Homer's Travels: Book: Will Self's "The Book of Dave"

Friday, August 21, 2009

Book: Will Self's "The Book of Dave"

Will Self's "The Book of Dave" is a fascinating book with tons of potential. It's also a book that doesn't quite deliver on its promise while coming very close.

Two alternating stories intertwine throughout "The Book of Dave". One story takes place in the present and follows Dave Rudman, a London cabby. Dave, suffering through a contentious and sometimes violent divorce, fearing his son will grow up without the benefit of his knowledge, writes a book filled with all his cab driver knowledge as well as his mental illness induced distorted view of marriage, sexism, racism, and the world in general. Since a restraining order prohibits him from giving the book to his son, he sneaks in the dead of night and buries the book in his ex-wife's garden.

The other story takes place in some undisclosed future. A future 500 years after the rediscovery of Dave's book of rants. The book has become the post-apocalyptic Ing's (England's) religious book and the basis of Ing's society. Men and women are kept apart. Children are passed back and forth between the mummies and the daddies. Society is based on institutionalized divorce. All aspects of life are referred to in cab drivers terms. Priests are known as Drivers. Time is divided into tariffs. Believers in Dave are fares.

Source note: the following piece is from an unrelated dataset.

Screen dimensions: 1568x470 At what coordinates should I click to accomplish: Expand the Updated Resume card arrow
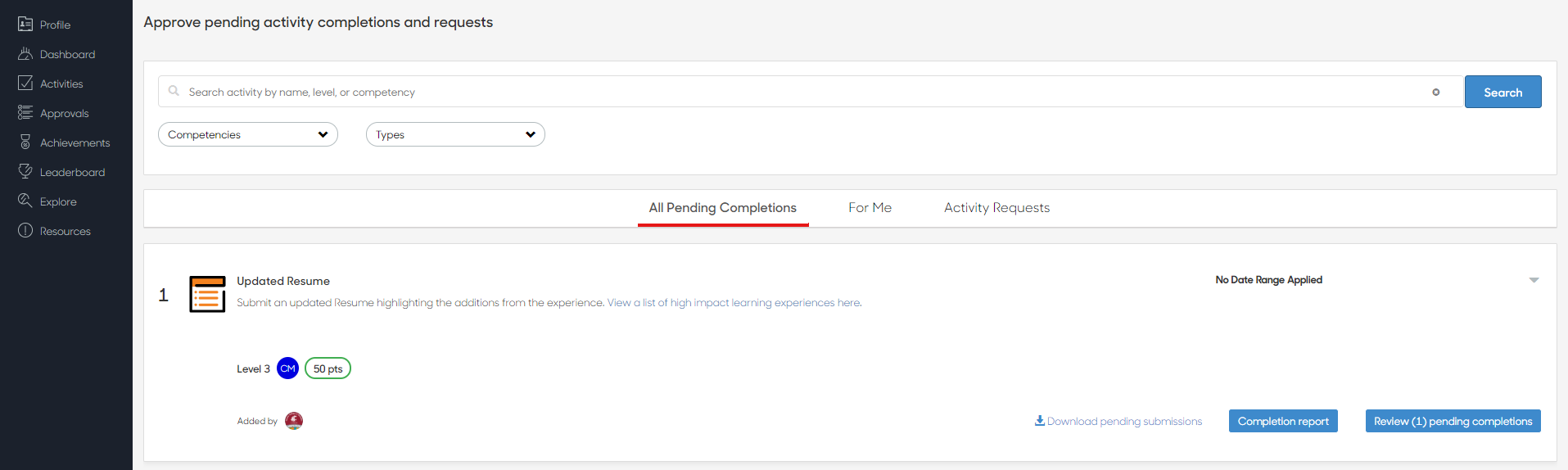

I liked seeing how Dave's twisted view of the world had manifested itself in the future society. I often read something in a future chapter and wondered where that came from just to have the light come on when I read the next Dave chapter. The sense of discovery made this book hold my interest.

This sense of discovery is often thwarted by the struggle to understand the dialog. A lot of the dialog is in Cockney or worse a bastardized future version of Cockney. Frankly, it's hard to read at times. You almost have to read parts out loud to understand them. The saving grace was, the more I read, the easier it was to understand but it was a little disconcerting in the beginning.

In the end, Dave's modern day story was more interesting than the future society story. This was unexpected. I usually like futuristic scenarios but the storyline failed to hold up its end of the deal. The future story has little jeopardy and seemed a little dull at times. This is disappointing as it could have been so much more. The narrative ended in an odd and rather understated way. In inconclusive conclusion.

Despite the short comings and the difficult dialog, I would somewhat recommended the book. The innovative ideas make the slog worth the effort.